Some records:
########

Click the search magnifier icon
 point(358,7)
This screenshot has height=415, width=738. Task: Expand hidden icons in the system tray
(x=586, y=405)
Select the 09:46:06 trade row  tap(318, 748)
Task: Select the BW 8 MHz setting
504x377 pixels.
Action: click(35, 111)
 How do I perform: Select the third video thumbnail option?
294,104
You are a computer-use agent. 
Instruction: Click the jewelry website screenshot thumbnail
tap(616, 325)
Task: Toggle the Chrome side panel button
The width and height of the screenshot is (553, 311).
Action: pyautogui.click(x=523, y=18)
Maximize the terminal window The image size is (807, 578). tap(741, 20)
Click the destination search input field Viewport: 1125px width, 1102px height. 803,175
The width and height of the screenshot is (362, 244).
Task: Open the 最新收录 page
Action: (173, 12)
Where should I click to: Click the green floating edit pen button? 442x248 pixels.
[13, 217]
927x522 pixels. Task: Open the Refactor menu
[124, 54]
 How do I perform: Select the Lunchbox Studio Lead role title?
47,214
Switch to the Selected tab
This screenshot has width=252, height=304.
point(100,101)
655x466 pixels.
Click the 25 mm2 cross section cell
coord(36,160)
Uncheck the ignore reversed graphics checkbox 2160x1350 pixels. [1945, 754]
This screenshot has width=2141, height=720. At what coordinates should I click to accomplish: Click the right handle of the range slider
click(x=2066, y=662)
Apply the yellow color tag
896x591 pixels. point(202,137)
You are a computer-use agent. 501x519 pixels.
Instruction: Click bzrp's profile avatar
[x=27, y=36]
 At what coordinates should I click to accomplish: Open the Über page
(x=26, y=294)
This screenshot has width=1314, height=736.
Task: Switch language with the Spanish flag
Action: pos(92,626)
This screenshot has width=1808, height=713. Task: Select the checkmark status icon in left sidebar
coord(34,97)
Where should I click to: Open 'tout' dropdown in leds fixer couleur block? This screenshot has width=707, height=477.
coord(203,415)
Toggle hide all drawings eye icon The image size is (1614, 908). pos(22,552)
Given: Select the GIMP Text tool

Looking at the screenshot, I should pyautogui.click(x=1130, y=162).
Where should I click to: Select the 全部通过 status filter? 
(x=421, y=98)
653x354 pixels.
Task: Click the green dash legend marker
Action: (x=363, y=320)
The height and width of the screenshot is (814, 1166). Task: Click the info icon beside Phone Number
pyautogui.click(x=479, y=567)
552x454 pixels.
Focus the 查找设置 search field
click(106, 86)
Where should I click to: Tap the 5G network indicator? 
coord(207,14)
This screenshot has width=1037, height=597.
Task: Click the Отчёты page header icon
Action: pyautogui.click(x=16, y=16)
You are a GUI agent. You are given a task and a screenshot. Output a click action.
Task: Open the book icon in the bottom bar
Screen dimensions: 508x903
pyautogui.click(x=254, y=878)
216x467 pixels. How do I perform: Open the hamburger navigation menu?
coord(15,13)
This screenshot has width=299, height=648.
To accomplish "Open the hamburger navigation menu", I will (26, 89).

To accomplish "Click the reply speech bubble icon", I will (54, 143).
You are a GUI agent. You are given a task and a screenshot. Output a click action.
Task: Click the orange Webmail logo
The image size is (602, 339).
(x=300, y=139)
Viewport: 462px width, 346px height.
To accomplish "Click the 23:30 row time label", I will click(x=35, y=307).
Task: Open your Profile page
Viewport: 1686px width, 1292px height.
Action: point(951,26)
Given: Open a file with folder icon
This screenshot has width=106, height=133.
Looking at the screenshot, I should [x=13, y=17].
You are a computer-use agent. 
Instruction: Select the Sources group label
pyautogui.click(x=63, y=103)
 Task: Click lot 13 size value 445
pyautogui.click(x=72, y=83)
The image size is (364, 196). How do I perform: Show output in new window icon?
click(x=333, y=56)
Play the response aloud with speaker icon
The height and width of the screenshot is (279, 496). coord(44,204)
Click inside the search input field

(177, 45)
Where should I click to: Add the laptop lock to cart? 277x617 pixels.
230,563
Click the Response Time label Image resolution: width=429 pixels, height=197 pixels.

########

Write out every line of the listing above word for word.

== The result ==
Click the search magnifier icon
 point(358,7)
This screenshot has height=415, width=738. Task: Expand hidden icons in the system tray
(x=586, y=405)
Select the 09:46:06 trade row  tap(318, 748)
Task: Select the BW 8 MHz setting
504x377 pixels.
Action: click(35, 111)
 How do I perform: Select the third video thumbnail option?
294,104
You are a computer-use agent. 
Instruction: Click the jewelry website screenshot thumbnail
tap(616, 325)
Task: Toggle the Chrome side panel button
The width and height of the screenshot is (553, 311).
Action: pyautogui.click(x=523, y=18)
Maximize the terminal window The image size is (807, 578). tap(741, 20)
Click the destination search input field Viewport: 1125px width, 1102px height. 803,175
The width and height of the screenshot is (362, 244).
Task: Open the 最新收录 page
Action: (173, 12)
Where should I click to: Click the green floating edit pen button? 442x248 pixels.
[13, 217]
927x522 pixels. Task: Open the Refactor menu
[124, 54]
 How do I perform: Select the Lunchbox Studio Lead role title?
47,214
Switch to the Selected tab
This screenshot has width=252, height=304.
point(100,101)
655x466 pixels.
Click the 25 mm2 cross section cell
coord(36,160)
Uncheck the ignore reversed graphics checkbox 2160x1350 pixels. [1945, 754]
This screenshot has width=2141, height=720. At what coordinates should I click to accomplish: Click the right handle of the range slider
click(x=2066, y=662)
Apply the yellow color tag
896x591 pixels. point(202,137)
You are a computer-use agent. 501x519 pixels.
Instruction: Click bzrp's profile avatar
[x=27, y=36]
 At what coordinates should I click to accomplish: Open the Über page
(x=26, y=294)
This screenshot has width=1314, height=736.
Task: Switch language with the Spanish flag
Action: pos(92,626)
This screenshot has width=1808, height=713. Task: Select the checkmark status icon in left sidebar
coord(34,97)
Where should I click to: Open 'tout' dropdown in leds fixer couleur block? This screenshot has width=707, height=477.
coord(203,415)
Toggle hide all drawings eye icon The image size is (1614, 908). pos(22,552)
Given: Select the GIMP Text tool

Looking at the screenshot, I should pyautogui.click(x=1130, y=162).
Where should I click to: Select the 全部通过 status filter? 
(x=421, y=98)
653x354 pixels.
Task: Click the green dash legend marker
Action: (x=363, y=320)
The height and width of the screenshot is (814, 1166). Task: Click the info icon beside Phone Number
pyautogui.click(x=479, y=567)
552x454 pixels.
Focus the 查找设置 search field
click(106, 86)
Where should I click to: Tap the 5G network indicator? 
coord(207,14)
This screenshot has width=1037, height=597.
Task: Click the Отчёты page header icon
Action: pyautogui.click(x=16, y=16)
You are a GUI agent. You are given a task and a screenshot. Output a click action.
Task: Open the book icon in the bottom bar
Screen dimensions: 508x903
pyautogui.click(x=254, y=878)
216x467 pixels. How do I perform: Open the hamburger navigation menu?
coord(15,13)
This screenshot has width=299, height=648.
To accomplish "Open the hamburger navigation menu", I will (26, 89).

To accomplish "Click the reply speech bubble icon", I will (54, 143).
You are a GUI agent. You are given a task and a screenshot. Output a click action.
Task: Click the orange Webmail logo
The image size is (602, 339).
(x=300, y=139)
Viewport: 462px width, 346px height.
To accomplish "Click the 23:30 row time label", I will click(x=35, y=307).
Task: Open your Profile page
Viewport: 1686px width, 1292px height.
Action: point(951,26)
Given: Open a file with folder icon
This screenshot has width=106, height=133.
Looking at the screenshot, I should [x=13, y=17].
You are a computer-use agent. 
Instruction: Select the Sources group label
pyautogui.click(x=63, y=103)
 Task: Click lot 13 size value 445
pyautogui.click(x=72, y=83)
The image size is (364, 196). How do I perform: Show output in new window icon?
click(x=333, y=56)
Play the response aloud with speaker icon
The height and width of the screenshot is (279, 496). coord(44,204)
Click inside the search input field

(177, 45)
Where should I click to: Add the laptop lock to cart? 277x617 pixels.
230,563
Click the Response Time label Image resolution: width=429 pixels, height=197 pixels.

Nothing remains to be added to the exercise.